Von DWDL.de mit konkreten Nachfragen dazu konfrontiert, nimmt eine ZDF-Sprecherin eher allgemein Stellung: "Das ZDF hat als öffentlich-rechtlicher Sender und größter Einzelauftraggeber im deutschsprachigen Markt alle Produzentinnen und Produzenten im Blick und arbeitet sowohl mit konzerngebundenen als auch unabhängigen Produktionsfirmen. Dies sichert die Unabhängigkeit des ZDF in der Programmbeschaffung." Intendant Thomas Bellut habe auf dem diesjährigen Produzententag die Zusage erneuert, dass mindestens zwei Drittel aller Auftrags- und Koproduktionen an vom ZDF unabhängige Produktionsfirmen vergeben würden. Auch für das Geschäftsjahr 2021 sei keine signifikante Änderung zu erwarten.

 

"Für die Auftragsvergabe sind einzig inhaltliche Qualitätskriterien und verlässliche Partnerschaften mit den produzierenden Firmen entscheidend"
ZDF-Stellungnahme

 

"Serienbeauftragungen unterliegen auch aufgrund der künstlerischen Entwicklungszyklen immer einer Volatilität", so die Sprecherin weiter. "Zugleich wollen wir in Zukunft verstärkt jüngere Zuschauergruppen erreichen. Um hier gleiche Chancen zu ermöglichen, haben wir bereits im Jahr 2017 den Innovationsfonds gegründet, der unabhängige kleine Produktionsfirmen im Development unterstützt. Wesentlich für uns ist: Für die Auftragsvergabe sind einzig inhaltliche Qualitätskriterien und verlässliche Partnerschaften mit den produzierenden Firmen entscheidend." Ein Rechtsgutachten im Auftrag des Produzentenverbands hatte voriges Jahr ergeben, dass sich keine gesetzliche Höchstgrenze für öffentlich-rechtliche Beauftragungen eigener Tochterfirmen ableiten lässt.

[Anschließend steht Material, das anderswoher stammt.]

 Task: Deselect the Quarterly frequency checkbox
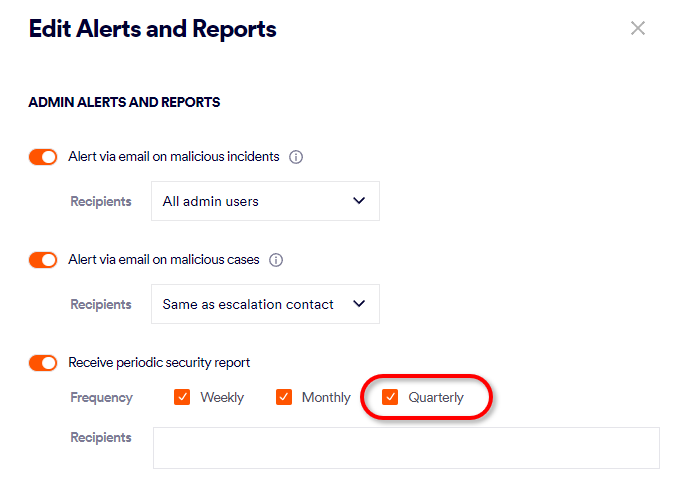point(390,397)
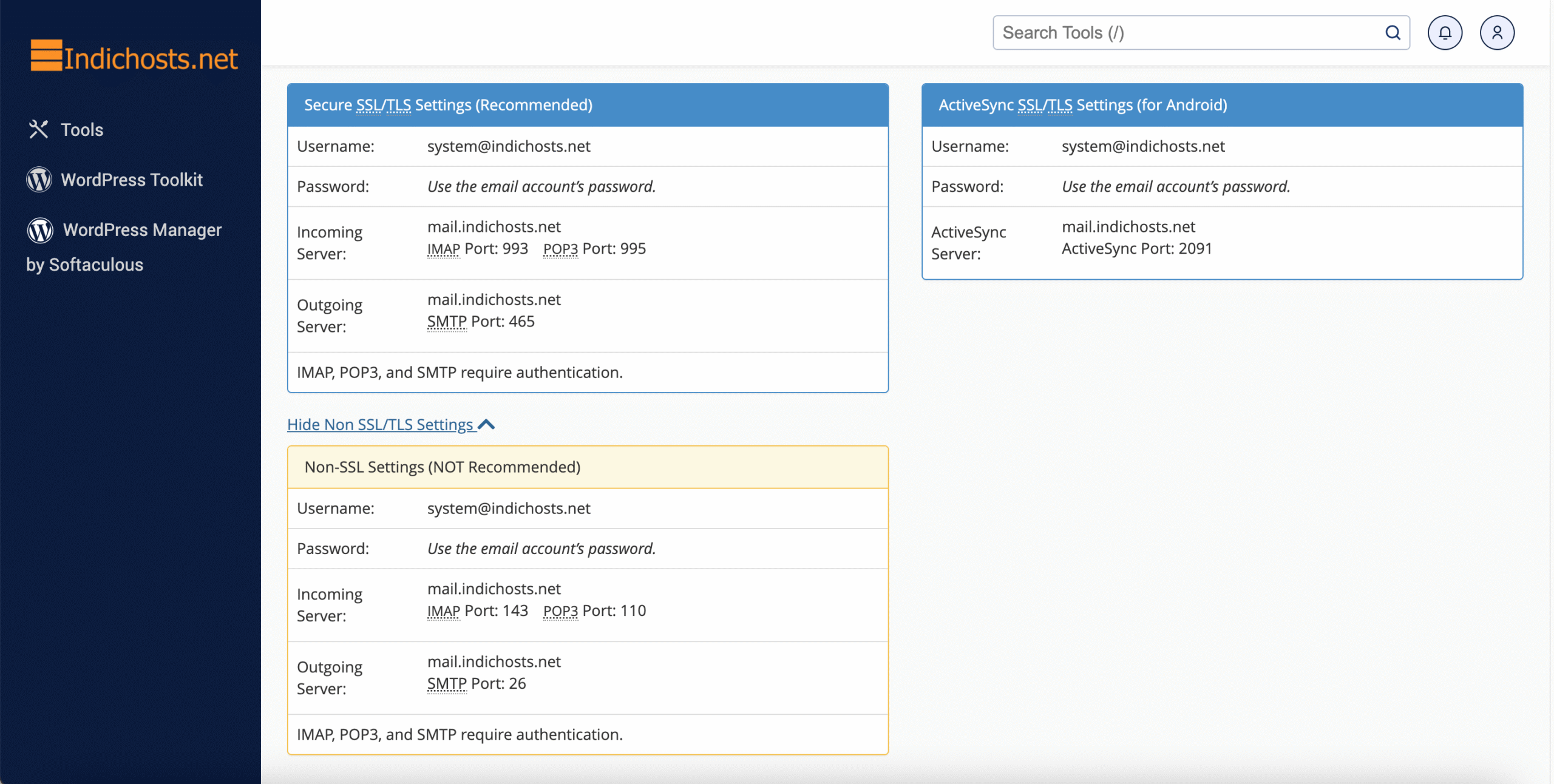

Network-Movie-Chef Cimera reagiert auf die Kritik von außen gelassen: "Klagen gehört zum Handwerk des Kaufmanns, aber man muss auch wahrnehmen, dass sich die Produktionslandschaft stark verändert hat und damit auch die Rolle der kleineren unabhängigen Produzenten und Produzentinnen. Viele dieser Produktionsfirmen sind in größeren Verbünden und Konzernen aufgegangen und ihre Zahl hat abgenommen." Unterdessen hat Network Movie längst den nächsten Standort ins Auge gefasst und ein Büro in München eröffnet. Mit der Leitung ist Produzentin Susanne Flor betraut, die dort seit Jahren die Krimiserie "Die Chefin" dreht. "Unser neues Büro in München ist erstmal nur eine Repräsentanz, noch keine Betriebsstätte", so Cimera. "Über mögliche weitere Schritte denken wir mittelfristig nach. Jetzt liegt der Fokus zunächst auf dem Übergang in Hamburg und der Etablierung von Studio Zentral."